PROBLEMS AND TASKS:
**a.** Answer these from the passage on veterinary supervision in animal shelters:
(i) How many years of experience in a shelter setting does the letter writer report?
(ii) What does the response say will provide the final say on how much a veterinarian can delegate?
(iii) Whose position statement on veterinary supervision in animal shelters is named as the second resource?
**b.** Proceed with the passage on veterinary supervision in animal shelters, writing on from the point where it stops.

PASSAGE PROVIDED:
============

Ask A Shelter Vet: Veterinary Supervision in Animal Shelters: What is a Shelter Vet’s Responsibility
I’m a veterinarian with the Maddie’s Certificate in Shelter Medicine and ten years experience in a shelter setting. More and more, I am finding that my sheltering organization wants the veterinarians to work in our public clinic treating owned animals, completing spay/neuter surgeries and wellness exams. This gives us less time to spend caring for the shelter’s animals. Our shelter leadership feels like a veterinarian is not needed in the shelter but does want the veterinarian involved in writing standard operating procedures (SOPs) for the veterinary assistants to use. There are no licensed/registered veterinary technicians in our shelter. The shelter plans to purchase prescription products and DEA drugs on the veterinarian’s license and registration.
I delegate tasks to our assistants, but have always supervised and performed the physical exams, ensuring that I have veterinarian-client-patient (VCP) relationship if we have a complicated discharge, etc. I am concerned that the veterinarian must have more than just written authority for the sheltered animals. Can you advise?
–Concerned about Veterinary Supervision
You raise a key issue that will likely become an increasingly important topic for organized shelter medicine in the coming years. There are certainly no easy answers as to where the line between efficient population health oversight and over-delegation can be drawn, and it differs among organizations as well as states. It is fascinating and challenging to see our specialty expanding from debating how shelters without a veterinarian on staff can utilize veterinary SOPs to determining the role of SOPs as a method of delegating veterinary tasks to non-veterinarians to maximize efficient use of the veterinarian’s time. Our team discussed your inquiry, and here are some of our thoughts.
First, your state’s Veterinary Practice Act language will provide the final say on how much you have the option to delegate. While the wording of most Practice Acts are general enough to allow veterinary discretion in their degree of oversight in shelters through SOPs, some states are very specific in defining what tasks and procedures must be done directly by a veterinarian. Your Practice Act’s wording may clarify that a valid VCP relationship (VCPR) requires a physical examination by a veterinarian; however, even in states with this degree of specific language, the VCPR generally applies to privately owned animals and those on stray hold. Shelters, and their veterinarians, typically have much more discretion with medical care for animals that are the property of the shelter.
The second resource that could be helpful is the Association of Shelter Veterinarians’ position statement on veterinary supervision in animal shelters. Again, this document is geared toward shelters without a veterinarian on staff, but it outlines some notable points about the specific uses of SOPs so that trained staff can carry out treatment for animals with common conditions and preventive health care.

============

RECORDS:
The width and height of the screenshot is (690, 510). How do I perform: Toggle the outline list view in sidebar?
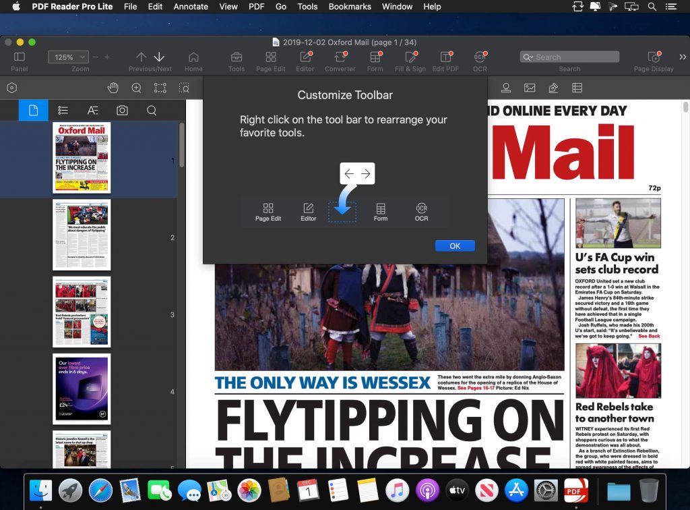[64, 110]

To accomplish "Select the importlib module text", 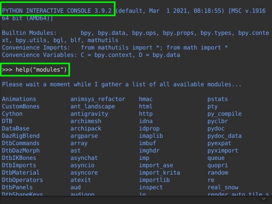I will [154, 180].
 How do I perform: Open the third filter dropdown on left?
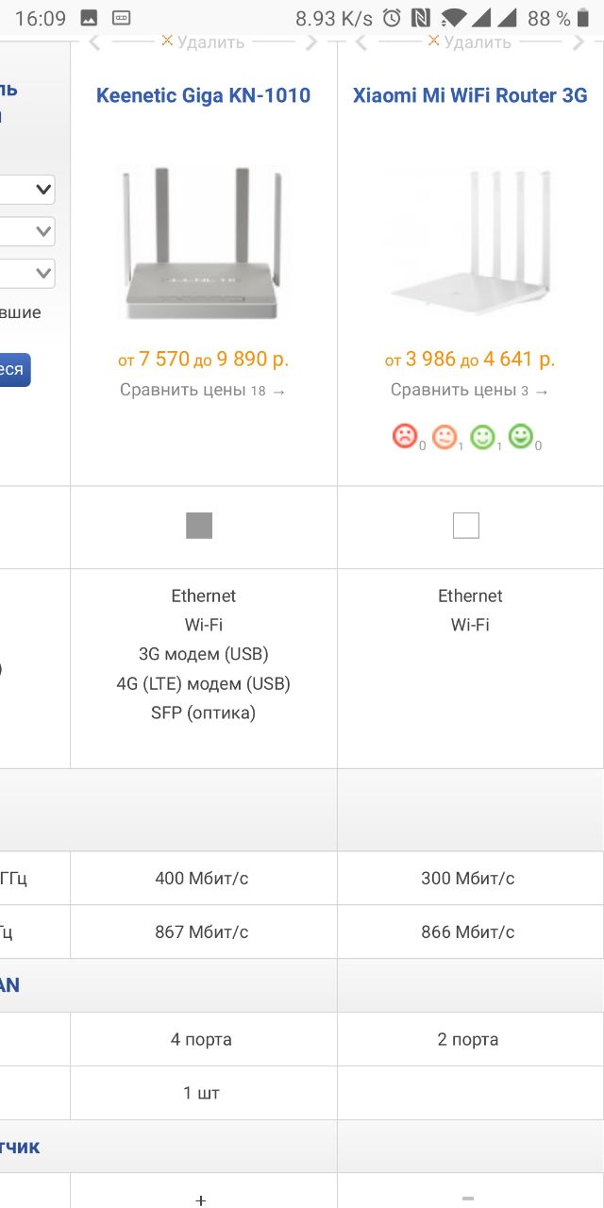[x=27, y=273]
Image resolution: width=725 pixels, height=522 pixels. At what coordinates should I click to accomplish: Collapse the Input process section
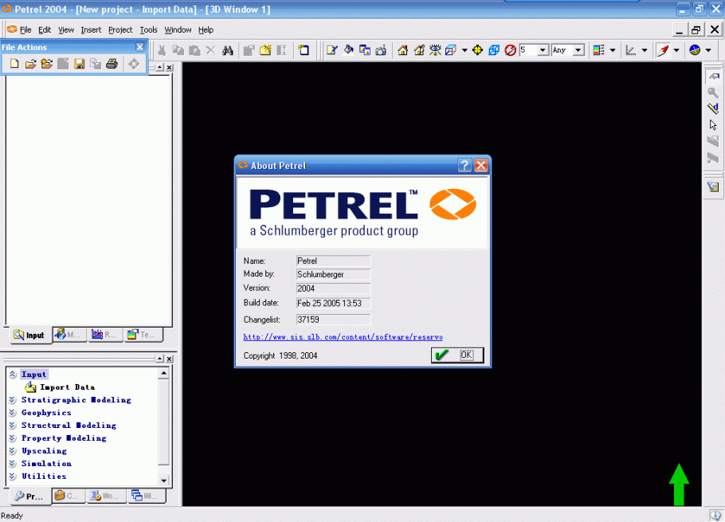click(12, 375)
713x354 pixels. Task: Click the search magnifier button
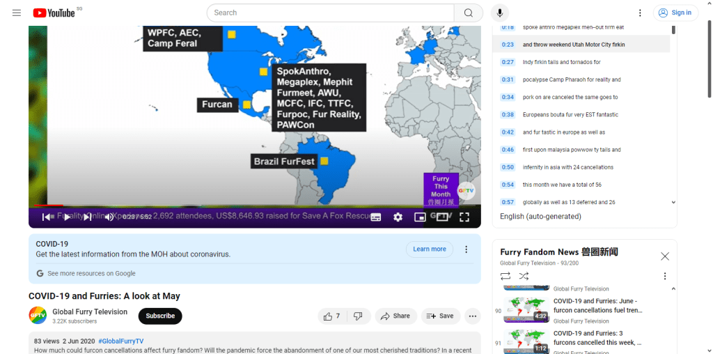point(469,13)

============

SOLVED TASKS:
**a.**
(i) Ten years.
(ii) The state's Veterinary Practice Act language.
(iii) The Association of Shelter Veterinarians.

**b.**
Third, it is your license and you have to be comfortable with the people and situations in which you are delegating responsibility. In some shelters, allowing licensed or extremely competent and experienced assistants to start uncomplicated URI cats on treatment following a specific protocol could be very reasonable to allocate veterinarian time away from physical exams. This requires a level of training and a formal system where the veterinarian is assured of being alerted to assess more complex URI cases. Do note that diagnosis and treatment decisions always fall under your license.
In my opinion, the heart of this issue is that the goal of SOPs are to empower the shelter’s veterinarian to spend more time on population level assessment, not to remove them from having a presence in the shelter. The VCPR implies that the veterinarian has an in-depth knowledge of the shelter’s population. Protocols are meant to guide highly-trained staff on simple, clear-cut decisions and processes so that the veterinarian has time to assess the underlying causes of URI rates (housing, stress level, etc), train staff on biosecurity, disease recognition, and animal stress prevention, be involved in rounds and behavioral welfare processes, make evidence-based population management recommendations, and be proactively involved in promoting health and wellness for the entire population. The veterinarian absolutely still needs to be involved in cases where a diagnosis and individual treatment decisions need to be made.
If you feel like SOPs are being used to reduce your ability to maintain a population level VCPR and as a substitute for involving you in oversight of animal health and welfare, then your professional expertise is being underutilized and your legal/professional obligations put in jeopardy.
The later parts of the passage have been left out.